## EXERCISE DETAILS
Quote every entry below word for word, but leave the pictures out of your answer.

[Entries excerpted from a collection]
_____

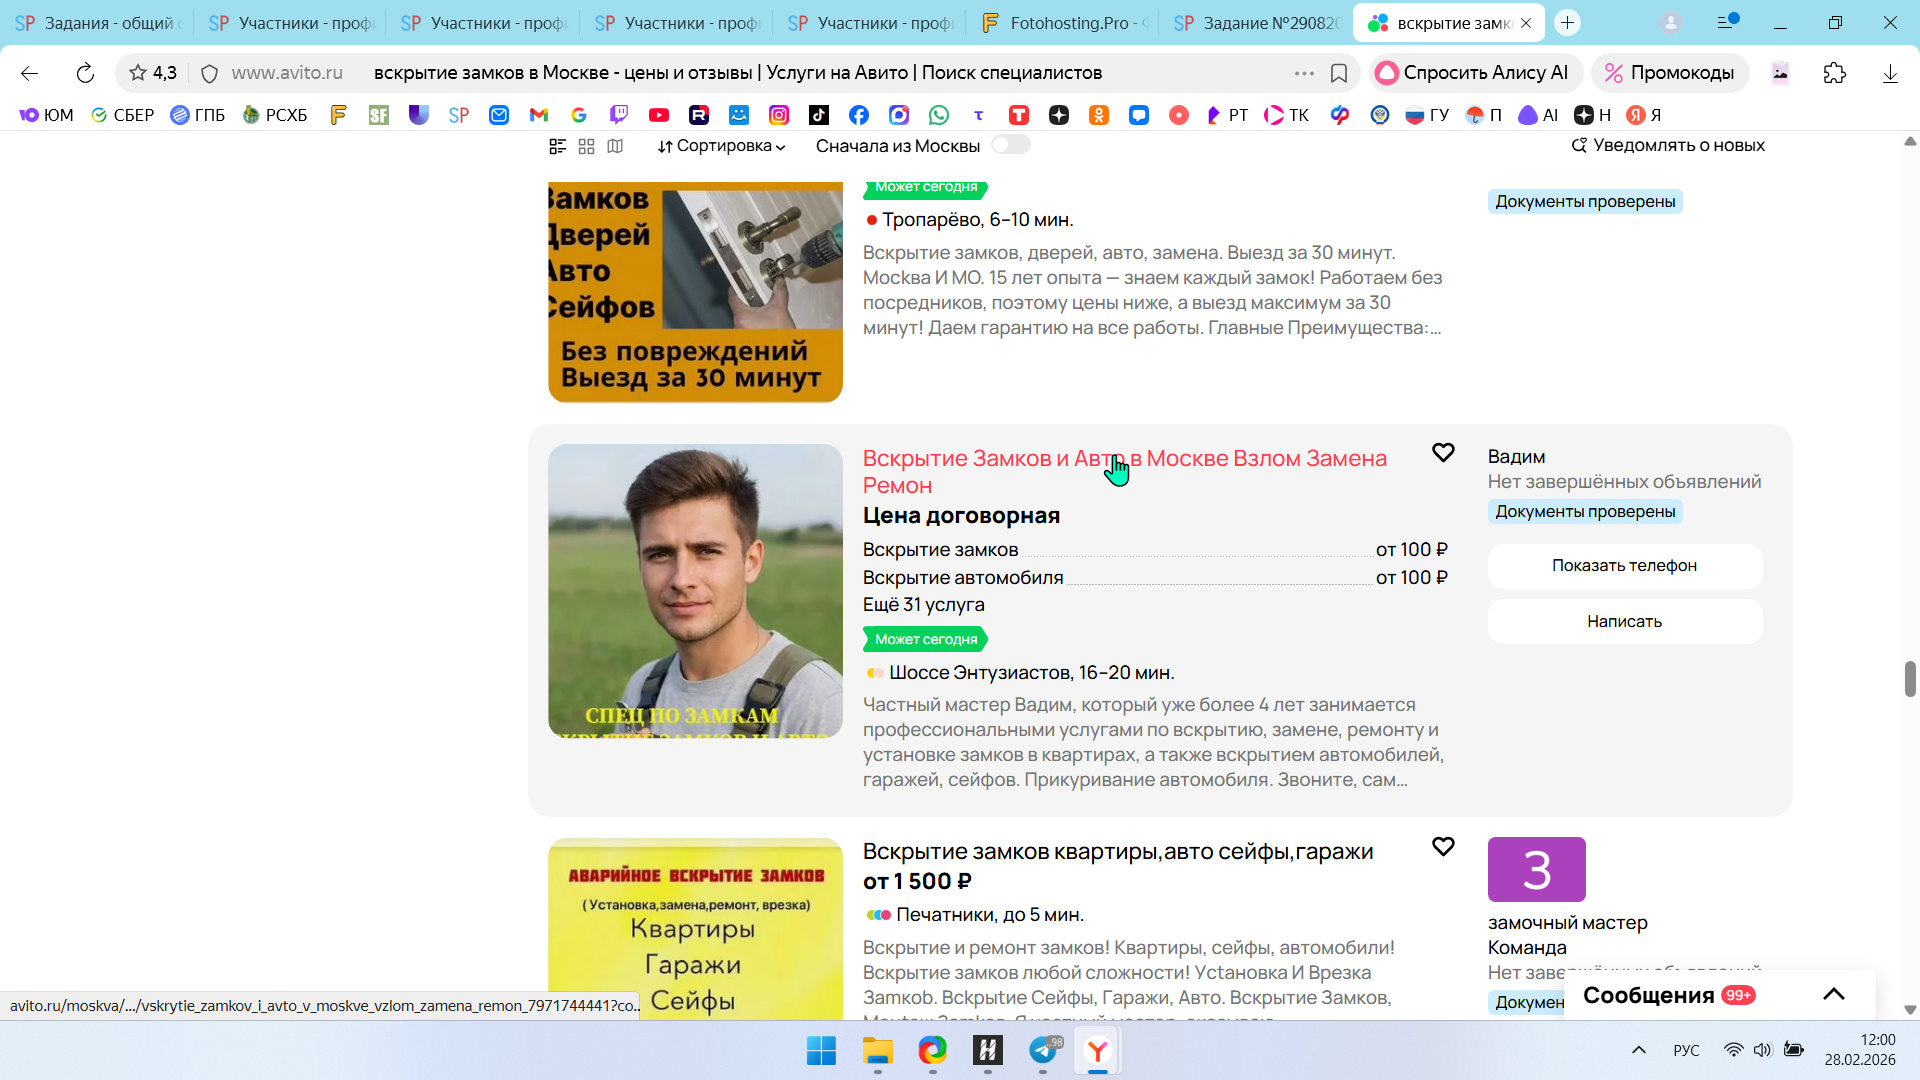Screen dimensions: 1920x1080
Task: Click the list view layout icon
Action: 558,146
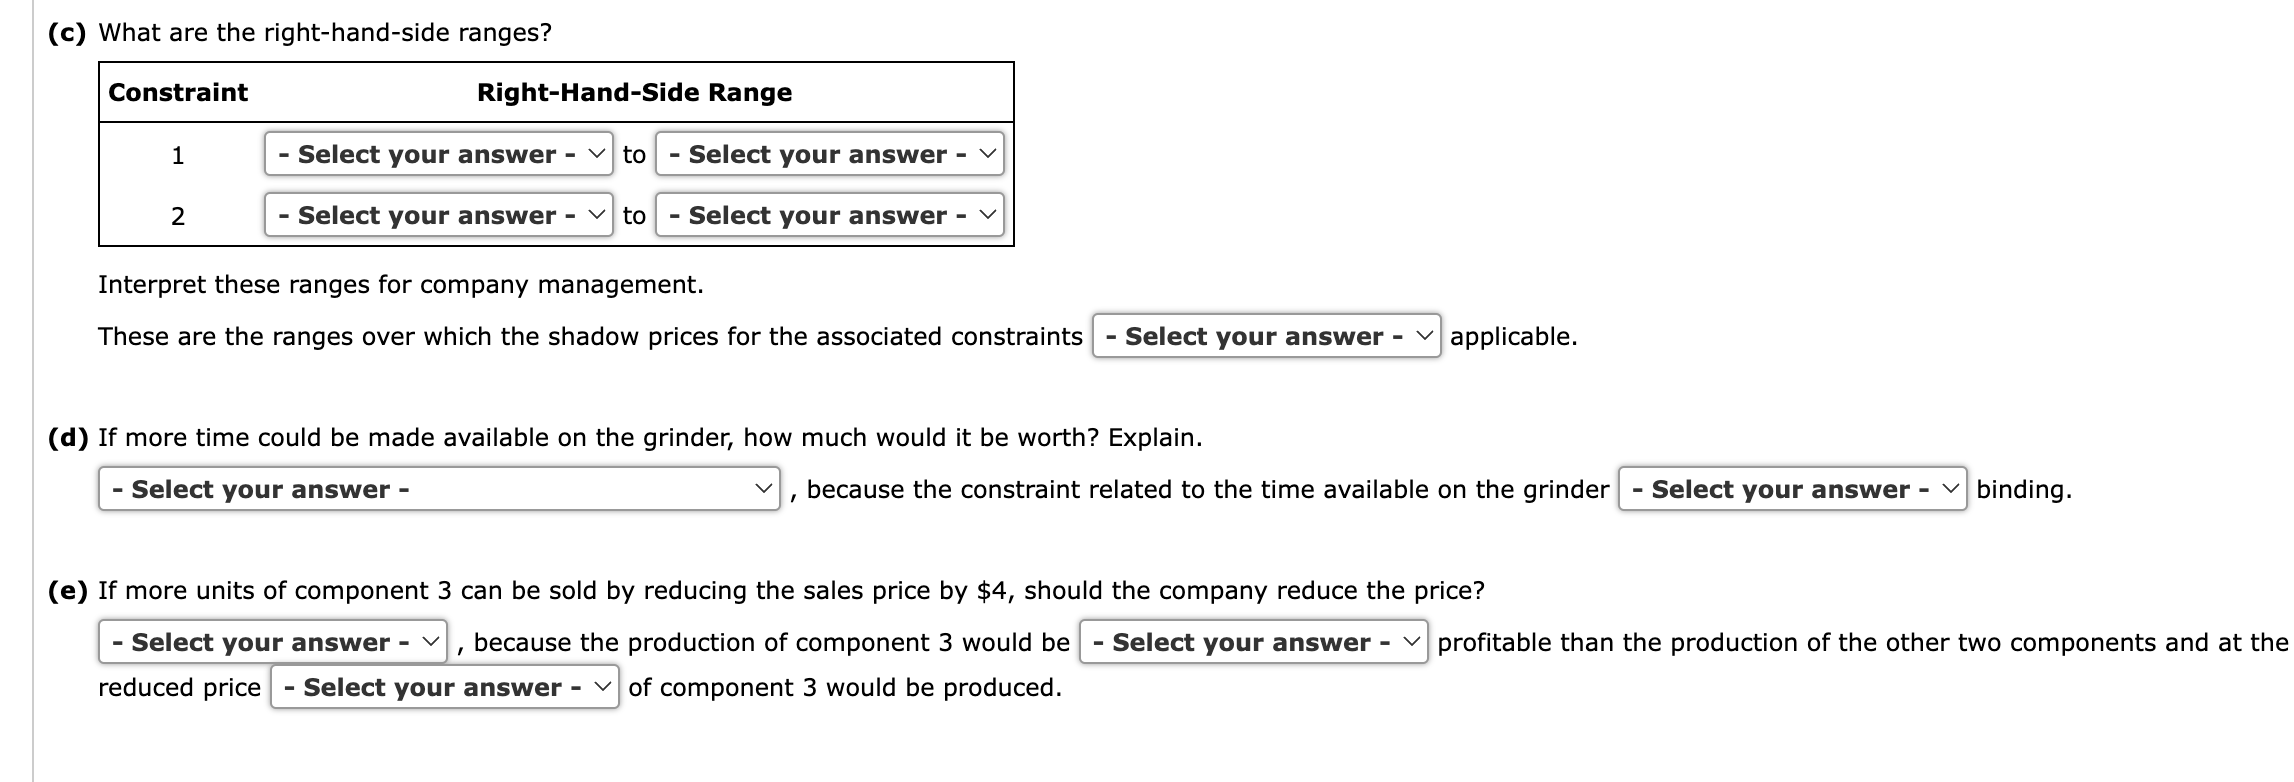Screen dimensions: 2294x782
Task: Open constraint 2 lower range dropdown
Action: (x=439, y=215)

_____

## RESULT FOR THIS EXERCISE
Screen dimensions: 1920x1080
Task: Click the list view layout icon
Action: 558,146
Screen dimensions: 2294x782
Task: Open constraint 2 lower range dropdown
Action: (x=439, y=215)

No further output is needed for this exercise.